*Try it*: Your answer should be an exact copy of the data.

*Records shown*:
┌────────

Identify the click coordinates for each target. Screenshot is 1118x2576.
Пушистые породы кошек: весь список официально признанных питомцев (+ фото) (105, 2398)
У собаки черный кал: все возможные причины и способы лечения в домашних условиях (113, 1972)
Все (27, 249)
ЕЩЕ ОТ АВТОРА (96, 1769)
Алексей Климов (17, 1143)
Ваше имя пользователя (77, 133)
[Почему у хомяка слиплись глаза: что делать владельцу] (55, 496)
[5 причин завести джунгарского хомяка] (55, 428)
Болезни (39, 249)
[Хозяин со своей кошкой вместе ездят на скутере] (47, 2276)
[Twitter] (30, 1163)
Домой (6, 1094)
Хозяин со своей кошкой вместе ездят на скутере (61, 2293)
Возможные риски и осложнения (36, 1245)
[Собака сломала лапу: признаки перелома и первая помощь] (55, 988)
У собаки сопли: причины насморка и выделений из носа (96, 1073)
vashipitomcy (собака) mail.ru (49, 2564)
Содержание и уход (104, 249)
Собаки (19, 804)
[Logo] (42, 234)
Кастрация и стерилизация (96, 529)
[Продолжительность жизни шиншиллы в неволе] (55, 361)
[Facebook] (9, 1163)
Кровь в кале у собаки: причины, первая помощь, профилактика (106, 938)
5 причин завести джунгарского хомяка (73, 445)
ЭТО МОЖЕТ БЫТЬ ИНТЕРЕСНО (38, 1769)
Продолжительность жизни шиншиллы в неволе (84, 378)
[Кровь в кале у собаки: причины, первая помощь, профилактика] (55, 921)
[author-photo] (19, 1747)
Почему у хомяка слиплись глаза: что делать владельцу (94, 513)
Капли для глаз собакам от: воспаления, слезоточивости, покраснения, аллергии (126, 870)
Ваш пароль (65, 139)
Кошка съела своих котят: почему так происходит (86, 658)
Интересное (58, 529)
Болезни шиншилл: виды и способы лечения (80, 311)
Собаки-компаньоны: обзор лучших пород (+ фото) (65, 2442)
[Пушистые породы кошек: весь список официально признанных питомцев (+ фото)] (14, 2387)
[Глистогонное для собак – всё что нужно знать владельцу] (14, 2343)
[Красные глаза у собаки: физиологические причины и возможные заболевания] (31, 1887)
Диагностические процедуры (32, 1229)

└────────

*Task response*:
Identify the click coordinates for each target. Screenshot is 1118x2576.
Пушистые породы кошек: весь список официально признанных питомцев (+ фото) (105, 2398)
У собаки черный кал: все возможные причины и способы лечения в домашних условиях (113, 1972)
Все (27, 249)
ЕЩЕ ОТ АВТОРА (96, 1769)
Алексей Климов (17, 1143)
Ваше имя пользователя (77, 133)
[Почему у хомяка слиплись глаза: что делать владельцу] (55, 496)
[5 причин завести джунгарского хомяка] (55, 428)
Болезни (39, 249)
[Хозяин со своей кошкой вместе ездят на скутере] (47, 2276)
[Twitter] (30, 1163)
Домой (6, 1094)
Хозяин со своей кошкой вместе ездят на скутере (61, 2293)
Возможные риски и осложнения (36, 1245)
[Собака сломала лапу: признаки перелома и первая помощь] (55, 988)
У собаки сопли: причины насморка и выделений из носа (96, 1073)
vashipitomcy (собака) mail.ru (49, 2564)
Содержание и уход (104, 249)
Собаки (19, 804)
[Logo] (42, 234)
Кастрация и стерилизация (96, 529)
[Продолжительность жизни шиншиллы в неволе] (55, 361)
[Facebook] (9, 1163)
Кровь в кале у собаки: причины, первая помощь, профилактика (106, 938)
5 причин завести джунгарского хомяка (73, 445)
ЭТО МОЖЕТ БЫТЬ ИНТЕРЕСНО (38, 1769)
Продолжительность жизни шиншиллы в неволе (84, 378)
[Кровь в кале у собаки: причины, первая помощь, профилактика] (55, 921)
[author-photo] (19, 1747)
Почему у хомяка слиплись глаза: что делать владельцу (94, 513)
Капли для глаз собакам от: воспаления, слезоточивости, покраснения, аллергии (126, 870)
Ваш пароль (65, 139)
Кошка съела своих котят: почему так происходит (86, 658)
Интересное (58, 529)
Болезни шиншилл: виды и способы лечения (80, 311)
Собаки-компаньоны: обзор лучших пород (+ фото) (65, 2442)
[Пушистые породы кошек: весь список официально признанных питомцев (+ фото)] (14, 2387)
[Глистогонное для собак – всё что нужно знать владельцу] (14, 2343)
[Красные глаза у собаки: физиологические причины и возможные заболевания] (31, 1887)
Диагностические процедуры (32, 1229)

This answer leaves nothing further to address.